▸ What you will do: Extract the complete data exactly as given.

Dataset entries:
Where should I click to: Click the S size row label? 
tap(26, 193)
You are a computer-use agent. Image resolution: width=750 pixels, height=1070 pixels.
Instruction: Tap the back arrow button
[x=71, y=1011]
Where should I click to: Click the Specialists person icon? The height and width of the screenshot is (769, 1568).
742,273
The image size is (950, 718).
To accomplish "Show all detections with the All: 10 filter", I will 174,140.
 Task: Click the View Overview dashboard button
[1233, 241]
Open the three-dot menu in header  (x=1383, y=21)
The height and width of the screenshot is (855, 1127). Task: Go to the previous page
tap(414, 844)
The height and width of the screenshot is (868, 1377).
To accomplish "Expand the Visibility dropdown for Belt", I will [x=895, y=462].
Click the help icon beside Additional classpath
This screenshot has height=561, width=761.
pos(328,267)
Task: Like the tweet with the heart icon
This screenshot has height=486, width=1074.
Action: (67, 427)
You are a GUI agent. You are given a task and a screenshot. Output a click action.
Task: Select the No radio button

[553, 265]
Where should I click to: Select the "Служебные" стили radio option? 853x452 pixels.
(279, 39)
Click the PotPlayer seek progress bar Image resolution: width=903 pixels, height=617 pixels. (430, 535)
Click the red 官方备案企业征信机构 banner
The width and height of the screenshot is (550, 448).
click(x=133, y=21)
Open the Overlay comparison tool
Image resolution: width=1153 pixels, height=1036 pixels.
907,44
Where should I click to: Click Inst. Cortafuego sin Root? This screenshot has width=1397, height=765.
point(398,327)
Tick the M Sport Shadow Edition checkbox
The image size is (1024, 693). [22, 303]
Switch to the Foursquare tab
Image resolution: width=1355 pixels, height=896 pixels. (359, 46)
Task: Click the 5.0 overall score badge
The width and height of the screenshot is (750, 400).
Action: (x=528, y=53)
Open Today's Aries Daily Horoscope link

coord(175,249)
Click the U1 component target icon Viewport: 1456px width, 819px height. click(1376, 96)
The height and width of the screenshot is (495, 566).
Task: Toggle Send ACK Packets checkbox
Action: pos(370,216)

▸ Task response:
Where should I click to: Click the S size row label? 
tap(26, 193)
You are a computer-use agent. Image resolution: width=750 pixels, height=1070 pixels.
Instruction: Tap the back arrow button
[x=71, y=1011]
Where should I click to: Click the Specialists person icon? The height and width of the screenshot is (769, 1568).
742,273
The image size is (950, 718).
To accomplish "Show all detections with the All: 10 filter", I will 174,140.
 Task: Click the View Overview dashboard button
[1233, 241]
Open the three-dot menu in header  (x=1383, y=21)
The height and width of the screenshot is (855, 1127). Task: Go to the previous page
tap(414, 844)
The height and width of the screenshot is (868, 1377).
To accomplish "Expand the Visibility dropdown for Belt", I will [x=895, y=462].
Click the help icon beside Additional classpath
This screenshot has height=561, width=761.
pos(328,267)
Task: Like the tweet with the heart icon
This screenshot has height=486, width=1074.
Action: (67, 427)
You are a GUI agent. You are given a task and a screenshot. Output a click action.
Task: Select the No radio button

[553, 265]
Where should I click to: Select the "Служебные" стили radio option? 853x452 pixels.
(279, 39)
Click the PotPlayer seek progress bar Image resolution: width=903 pixels, height=617 pixels. (430, 535)
Click the red 官方备案企业征信机构 banner
The width and height of the screenshot is (550, 448).
click(x=133, y=21)
Open the Overlay comparison tool
Image resolution: width=1153 pixels, height=1036 pixels.
907,44
Where should I click to: Click Inst. Cortafuego sin Root? This screenshot has width=1397, height=765.
point(398,327)
Tick the M Sport Shadow Edition checkbox
The image size is (1024, 693). [22, 303]
Switch to the Foursquare tab
Image resolution: width=1355 pixels, height=896 pixels. (359, 46)
Task: Click the 5.0 overall score badge
The width and height of the screenshot is (750, 400).
Action: (x=528, y=53)
Open Today's Aries Daily Horoscope link

coord(175,249)
Click the U1 component target icon Viewport: 1456px width, 819px height. click(1376, 96)
The height and width of the screenshot is (495, 566).
Task: Toggle Send ACK Packets checkbox
Action: pos(370,216)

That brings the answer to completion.